France / Politique

Une autre présidentielle est possible avec les systèmes de vote alternatifs

Temps de lecture : 7 min

Bayrou vainqueur, Mélenchon devant Le Pen ou Joly adoubée par un tiers de l'électorat: voilà les conclusions de plusieurs expériences menées par des chercheurs avant le premier tour, en avril.

Le dépouillement d'un bureau de vote à Remire-Montjoly (Guyane), le 5 mai 2012. REUTERS/Ronan Lietar.
Le dépouillement d'un bureau de vote à Remire-Montjoly (Guyane), le 5 mai 2012. REUTERS/Ronan Lietar.

«Au premier tour, on choisit. Au second, on élimine.» En apparence, l'élection présidentielle, c'est simple comme bonjour: un vote pour sélectionner deux candidats sur une dizaine, un second quinze jours plus tard pour donner à l'un d'eux une majorité absolue.

Simple, vraiment? En 2002, de nombreux électeurs de gauche ont regretté après coup de ne pas avoir opté pour Lionel Jospin au premier tour, ce qui les a placés face à un choix droite/extrême droite au second. Et en 2007, ceux qui voulaient se donner le maximum de chances d'éliminer Nicolas Sarkozy au second tour ont longuement hésité au premier entre Ségolène Royal et François Bayrou.

Des dilemmes que se donnent pour objectif de «résoudre» des modes de scrutin alternatifs. Comme cela avait déjà été le cas lors des deux dernières présidentielles, plusieurs d'entre eux viennent d'être testés, sur le terrain et sur internet, dans une démarche «à la fois scientifique et de vulgarisation», explique l’un de leurs promoteurs, Jean-François Laslier, chercheur à Polytechnique.

Au total, cinq systèmes de vote ont été expérimentés, avec pour point commun que les électeurs ou sondés se voyaient demander leur vote de premier tour, afin de «redresser» les résultats pour tenir compte des biais parfois forts des échantillons, et leur vote de second tour dans différentes configurations.

Avec une conclusion invariable: François Bayrou l'emportait dans quasiment tous les duels de second tour (les résultats sont variables dans celui avec François Hollande), ce qui fait pointer à l'organisateur d'une des expérimentations, l'Association des citoyens pour le vote de valeur, «un important défaut du système actuel: dans [la] logique d'évaluation binaire, le premier tour a éliminé un candidat capable de l'emporter face à tous les autres au second tour». Petit examen de ces différents systèmes.

1. Le vote uninominal à un tour

Il a été testé par... l'expérience Vote au pluriel, menée en ligne par Jean-François Laslier, André Blais, de l’université de Montréal, et Karine Van der Straeten, de l’Ecole d'économie de Toulouse, avec plus de 8.000 participants.

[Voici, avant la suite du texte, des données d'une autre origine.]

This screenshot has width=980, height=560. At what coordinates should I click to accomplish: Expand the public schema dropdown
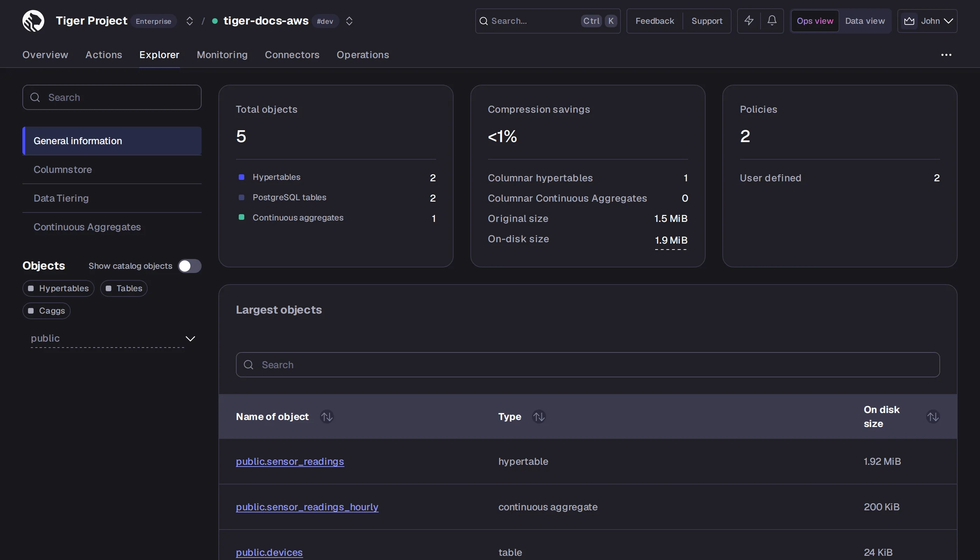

Le principe. Le candidat arrivé en tête au premier tour est élu même s'il n'a pas atteint la majorité absolue.

Qui l'utilise. Ce système, qui élimine la «danse du ventre» de l'entre-deux-tours et est très critiqué, est par exemple utilisé pour la présidentielle mexicaine, pour la présidentielle américaine (dans le cadre complexe du système des grands électeurs: le candidat en tête dans un Etat les gagne tous) ou pour l'élection des parlementaires britanniques.

Les résultats. Le vote donne des résultats assez proches de ceux du premier tour, mais les candidats en tête en sortent légèrement renforcés: Hollande obtient 31% et Sarkozy 28%, environ deux points de plus que leur score du 22 avril. Mais on peut supposer que, si ce système existait en France, chaque camp serait incité à présenter un seul candidat, réduisant leur nombre total.

2. Le vote alternatif

Il a été testé par... l'expérience Vote au pluriel.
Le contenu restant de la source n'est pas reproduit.